History

United States
- Name: USS Mary B. Garner
- Namesake: Previous name retained
- Builder: William E. Woodall Company, Baltimore, Maryland
- Completed: 1912
- Acquired: 30 April 1917
- Commissioned: 12 May 1917
- Decommissioned: 15 May 1919
- Notes: Operated as commercial fishing vessel Mary B. Garner 1912-1917

General characteristics
- Type: Minesweeper
- Tonnage: 252 gross register tons
- Length: 140 ft (43 m)
- Beam: 22 ft 6 in (6.86 m)
- Speed: 11 knots
- Armament: 2 × 6-pounder guns

= USS Mary B. Garner =

Minesweeper of the United States Navy

USS Mary B. Garner (SP-682) was a United States Navy minesweeper in commission from 1917 to 1919.

Mary B. Garner was built as a commercial fishing vessel of the same name by the William E. Woodall Company at Baltimore, Maryland, in 1912. On 30 April 1917, the U.S. Navy purchased her from the Coast Fish Oil and Guano Company of Lewes, Delaware, for use during World War I. Assigned the section patrol number 682, she was commissioned on 12 May 1917 as USS Mary B. Garner (SP-682).
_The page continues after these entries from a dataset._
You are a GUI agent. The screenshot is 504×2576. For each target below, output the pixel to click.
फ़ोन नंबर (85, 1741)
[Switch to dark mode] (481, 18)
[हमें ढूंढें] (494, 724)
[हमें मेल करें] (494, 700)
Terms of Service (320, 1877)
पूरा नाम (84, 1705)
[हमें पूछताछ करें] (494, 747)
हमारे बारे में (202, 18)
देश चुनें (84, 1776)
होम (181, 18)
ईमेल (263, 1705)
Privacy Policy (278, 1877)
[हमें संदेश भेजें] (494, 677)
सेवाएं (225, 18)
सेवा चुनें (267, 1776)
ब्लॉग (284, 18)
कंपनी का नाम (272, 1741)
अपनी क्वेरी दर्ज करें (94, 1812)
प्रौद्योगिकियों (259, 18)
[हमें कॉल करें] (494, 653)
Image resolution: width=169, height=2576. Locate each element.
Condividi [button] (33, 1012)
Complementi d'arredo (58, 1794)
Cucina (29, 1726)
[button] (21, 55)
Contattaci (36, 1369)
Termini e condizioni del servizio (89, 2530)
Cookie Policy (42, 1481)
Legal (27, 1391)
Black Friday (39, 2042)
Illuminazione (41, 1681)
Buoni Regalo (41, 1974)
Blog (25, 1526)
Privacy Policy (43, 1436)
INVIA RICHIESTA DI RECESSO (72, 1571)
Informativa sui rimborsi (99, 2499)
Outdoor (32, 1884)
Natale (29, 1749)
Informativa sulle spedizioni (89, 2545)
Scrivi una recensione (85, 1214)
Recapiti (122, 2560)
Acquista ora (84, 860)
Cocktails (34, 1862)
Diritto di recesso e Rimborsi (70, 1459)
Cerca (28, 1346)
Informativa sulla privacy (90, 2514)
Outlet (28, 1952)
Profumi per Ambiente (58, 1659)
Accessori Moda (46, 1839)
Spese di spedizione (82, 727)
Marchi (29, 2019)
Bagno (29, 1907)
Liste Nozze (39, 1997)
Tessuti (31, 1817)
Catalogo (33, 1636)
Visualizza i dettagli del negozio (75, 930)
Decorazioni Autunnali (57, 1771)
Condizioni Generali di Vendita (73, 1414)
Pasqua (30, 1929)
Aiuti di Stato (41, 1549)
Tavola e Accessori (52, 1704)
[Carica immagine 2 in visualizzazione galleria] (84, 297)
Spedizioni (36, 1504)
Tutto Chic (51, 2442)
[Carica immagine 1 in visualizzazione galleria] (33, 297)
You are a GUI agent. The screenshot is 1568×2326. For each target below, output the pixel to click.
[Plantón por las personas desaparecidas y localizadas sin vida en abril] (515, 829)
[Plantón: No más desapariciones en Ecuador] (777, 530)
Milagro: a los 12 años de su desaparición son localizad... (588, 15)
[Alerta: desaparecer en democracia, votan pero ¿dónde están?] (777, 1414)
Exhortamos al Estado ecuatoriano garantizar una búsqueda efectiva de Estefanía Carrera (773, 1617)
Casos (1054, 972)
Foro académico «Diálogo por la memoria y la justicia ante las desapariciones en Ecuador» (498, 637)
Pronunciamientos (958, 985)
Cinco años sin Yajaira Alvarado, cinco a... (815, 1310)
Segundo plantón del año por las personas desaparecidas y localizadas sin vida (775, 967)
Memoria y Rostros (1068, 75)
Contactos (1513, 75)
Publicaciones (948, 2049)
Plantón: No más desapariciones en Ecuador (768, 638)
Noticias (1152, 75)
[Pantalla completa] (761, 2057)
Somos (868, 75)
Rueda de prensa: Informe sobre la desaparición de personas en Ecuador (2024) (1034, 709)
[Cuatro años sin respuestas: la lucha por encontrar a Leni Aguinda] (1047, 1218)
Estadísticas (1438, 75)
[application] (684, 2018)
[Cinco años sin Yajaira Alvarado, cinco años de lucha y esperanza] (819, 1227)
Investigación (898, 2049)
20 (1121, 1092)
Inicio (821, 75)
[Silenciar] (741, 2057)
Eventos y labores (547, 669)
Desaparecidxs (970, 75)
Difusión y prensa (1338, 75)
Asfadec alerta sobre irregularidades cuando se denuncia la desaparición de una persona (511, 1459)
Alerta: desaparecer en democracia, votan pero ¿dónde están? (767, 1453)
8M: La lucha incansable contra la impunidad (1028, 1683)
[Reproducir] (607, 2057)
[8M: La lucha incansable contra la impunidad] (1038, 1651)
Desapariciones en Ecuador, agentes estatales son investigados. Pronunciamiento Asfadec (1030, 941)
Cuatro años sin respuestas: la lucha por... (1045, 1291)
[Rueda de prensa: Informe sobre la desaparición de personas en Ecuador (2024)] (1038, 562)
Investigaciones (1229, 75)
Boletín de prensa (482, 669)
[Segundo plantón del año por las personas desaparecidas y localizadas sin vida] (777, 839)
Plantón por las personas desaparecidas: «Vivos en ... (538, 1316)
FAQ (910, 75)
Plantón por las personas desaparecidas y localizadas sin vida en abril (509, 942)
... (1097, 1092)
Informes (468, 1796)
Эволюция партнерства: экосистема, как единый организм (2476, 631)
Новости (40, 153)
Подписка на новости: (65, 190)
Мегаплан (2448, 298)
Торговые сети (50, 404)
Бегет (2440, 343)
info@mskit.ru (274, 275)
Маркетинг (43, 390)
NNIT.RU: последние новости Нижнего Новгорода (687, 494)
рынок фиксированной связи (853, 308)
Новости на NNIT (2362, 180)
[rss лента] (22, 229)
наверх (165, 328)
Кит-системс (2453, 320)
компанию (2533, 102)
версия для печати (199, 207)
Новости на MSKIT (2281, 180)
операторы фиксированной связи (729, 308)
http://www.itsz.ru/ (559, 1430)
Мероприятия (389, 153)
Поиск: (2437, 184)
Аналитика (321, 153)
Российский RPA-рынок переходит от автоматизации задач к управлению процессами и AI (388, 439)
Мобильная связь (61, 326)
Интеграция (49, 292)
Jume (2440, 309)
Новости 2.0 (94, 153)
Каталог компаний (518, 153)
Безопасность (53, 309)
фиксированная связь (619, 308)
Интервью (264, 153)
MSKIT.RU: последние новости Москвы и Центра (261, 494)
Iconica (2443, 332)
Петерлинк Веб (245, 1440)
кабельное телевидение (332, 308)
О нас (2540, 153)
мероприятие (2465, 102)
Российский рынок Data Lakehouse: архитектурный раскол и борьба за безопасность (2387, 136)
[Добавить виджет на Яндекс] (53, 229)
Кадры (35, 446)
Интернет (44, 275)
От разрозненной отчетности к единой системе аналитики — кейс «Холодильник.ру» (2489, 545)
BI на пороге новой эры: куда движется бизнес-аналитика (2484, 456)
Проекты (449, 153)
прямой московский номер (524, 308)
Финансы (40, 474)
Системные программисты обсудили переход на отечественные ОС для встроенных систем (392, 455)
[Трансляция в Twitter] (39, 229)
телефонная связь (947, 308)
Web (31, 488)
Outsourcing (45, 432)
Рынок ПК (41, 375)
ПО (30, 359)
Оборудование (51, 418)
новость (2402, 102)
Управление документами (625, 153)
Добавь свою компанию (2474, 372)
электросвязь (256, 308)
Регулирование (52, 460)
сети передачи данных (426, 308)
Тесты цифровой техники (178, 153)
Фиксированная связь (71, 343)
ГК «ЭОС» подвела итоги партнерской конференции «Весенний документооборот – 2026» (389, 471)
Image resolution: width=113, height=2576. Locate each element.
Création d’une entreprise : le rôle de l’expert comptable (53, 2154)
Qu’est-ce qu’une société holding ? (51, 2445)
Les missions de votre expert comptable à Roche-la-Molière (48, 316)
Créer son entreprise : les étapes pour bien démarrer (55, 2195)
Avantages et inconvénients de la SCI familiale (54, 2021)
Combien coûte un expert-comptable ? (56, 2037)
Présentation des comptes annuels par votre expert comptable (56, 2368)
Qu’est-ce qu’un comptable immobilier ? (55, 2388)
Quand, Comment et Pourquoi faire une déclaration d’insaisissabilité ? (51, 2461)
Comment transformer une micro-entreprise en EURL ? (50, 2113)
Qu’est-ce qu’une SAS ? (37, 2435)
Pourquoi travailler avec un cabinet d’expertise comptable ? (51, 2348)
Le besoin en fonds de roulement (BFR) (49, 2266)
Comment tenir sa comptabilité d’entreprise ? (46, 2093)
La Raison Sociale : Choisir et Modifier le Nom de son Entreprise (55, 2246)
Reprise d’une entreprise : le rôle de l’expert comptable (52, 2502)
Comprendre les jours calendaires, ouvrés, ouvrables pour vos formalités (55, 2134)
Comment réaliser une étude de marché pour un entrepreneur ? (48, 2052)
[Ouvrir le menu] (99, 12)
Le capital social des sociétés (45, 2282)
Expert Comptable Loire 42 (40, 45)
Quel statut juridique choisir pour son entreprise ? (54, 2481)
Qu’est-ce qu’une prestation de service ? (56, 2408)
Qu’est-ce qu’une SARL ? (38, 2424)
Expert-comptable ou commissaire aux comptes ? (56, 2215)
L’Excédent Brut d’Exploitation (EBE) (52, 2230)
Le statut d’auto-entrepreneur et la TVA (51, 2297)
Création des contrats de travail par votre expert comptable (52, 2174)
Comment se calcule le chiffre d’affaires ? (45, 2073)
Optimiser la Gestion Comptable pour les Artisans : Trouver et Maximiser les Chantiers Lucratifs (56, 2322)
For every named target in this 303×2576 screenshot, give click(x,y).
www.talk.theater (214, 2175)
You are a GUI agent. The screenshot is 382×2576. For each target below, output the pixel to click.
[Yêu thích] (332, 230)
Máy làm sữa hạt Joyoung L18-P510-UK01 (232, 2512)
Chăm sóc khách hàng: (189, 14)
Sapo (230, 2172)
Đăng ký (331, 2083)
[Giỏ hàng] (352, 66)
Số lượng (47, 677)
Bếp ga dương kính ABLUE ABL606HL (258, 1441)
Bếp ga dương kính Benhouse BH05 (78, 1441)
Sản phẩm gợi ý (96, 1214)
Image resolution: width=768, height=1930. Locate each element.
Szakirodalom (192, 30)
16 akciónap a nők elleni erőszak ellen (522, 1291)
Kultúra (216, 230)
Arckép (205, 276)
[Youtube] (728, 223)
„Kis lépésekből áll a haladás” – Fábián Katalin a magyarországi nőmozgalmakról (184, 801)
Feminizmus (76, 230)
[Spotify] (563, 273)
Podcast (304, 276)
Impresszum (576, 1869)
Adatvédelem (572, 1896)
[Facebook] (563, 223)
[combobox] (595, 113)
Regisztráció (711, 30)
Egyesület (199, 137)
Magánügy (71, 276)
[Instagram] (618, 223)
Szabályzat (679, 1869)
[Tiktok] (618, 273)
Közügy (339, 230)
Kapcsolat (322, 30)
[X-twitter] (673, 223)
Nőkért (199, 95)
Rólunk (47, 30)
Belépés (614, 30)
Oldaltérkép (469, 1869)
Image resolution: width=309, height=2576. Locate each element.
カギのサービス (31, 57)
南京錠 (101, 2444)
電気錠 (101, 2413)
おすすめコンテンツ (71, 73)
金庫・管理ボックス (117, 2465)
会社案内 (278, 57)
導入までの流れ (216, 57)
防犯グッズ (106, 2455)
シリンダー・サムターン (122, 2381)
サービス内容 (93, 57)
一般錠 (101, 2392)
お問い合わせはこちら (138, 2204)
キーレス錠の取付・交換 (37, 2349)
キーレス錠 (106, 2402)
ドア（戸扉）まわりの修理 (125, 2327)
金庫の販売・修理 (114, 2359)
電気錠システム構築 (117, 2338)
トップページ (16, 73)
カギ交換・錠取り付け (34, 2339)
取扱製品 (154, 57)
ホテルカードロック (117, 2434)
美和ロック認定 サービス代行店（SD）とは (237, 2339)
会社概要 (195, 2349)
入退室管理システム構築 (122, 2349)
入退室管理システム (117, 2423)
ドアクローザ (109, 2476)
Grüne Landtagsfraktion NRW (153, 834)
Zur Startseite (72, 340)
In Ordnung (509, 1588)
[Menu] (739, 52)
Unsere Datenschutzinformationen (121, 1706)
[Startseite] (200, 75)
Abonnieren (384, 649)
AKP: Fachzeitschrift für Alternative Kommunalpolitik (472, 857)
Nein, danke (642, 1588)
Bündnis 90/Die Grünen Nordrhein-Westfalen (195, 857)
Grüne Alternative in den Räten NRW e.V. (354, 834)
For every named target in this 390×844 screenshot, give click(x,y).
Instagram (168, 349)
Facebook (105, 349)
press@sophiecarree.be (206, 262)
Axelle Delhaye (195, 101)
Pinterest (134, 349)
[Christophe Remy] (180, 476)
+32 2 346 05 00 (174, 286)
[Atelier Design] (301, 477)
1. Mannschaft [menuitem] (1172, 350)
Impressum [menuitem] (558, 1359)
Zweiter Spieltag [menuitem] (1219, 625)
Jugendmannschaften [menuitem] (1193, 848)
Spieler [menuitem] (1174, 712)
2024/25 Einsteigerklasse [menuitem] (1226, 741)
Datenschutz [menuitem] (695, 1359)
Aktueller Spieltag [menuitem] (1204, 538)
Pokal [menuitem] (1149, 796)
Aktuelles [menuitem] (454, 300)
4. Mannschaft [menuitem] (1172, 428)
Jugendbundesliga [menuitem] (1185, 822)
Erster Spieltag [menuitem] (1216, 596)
Assigned to the Minesweeping Squadron of the 4th Naval District and based at Philadelphia, Pennsylvania, Mary B. Garner carried out minesweeping duties in the rivers, harbors, and coastal waters of Pennsylvania, Delaware, New Jersey, and Maryland. She ran aground and was wrecked on 11 April 1918 at Prime Hook Beach, Delaware, with the loss of one life, but she was salvaged and returned to her duties for the rest of World War I.

Mary B. Garner was decommissioned at Philadelphia on 15 May 1919.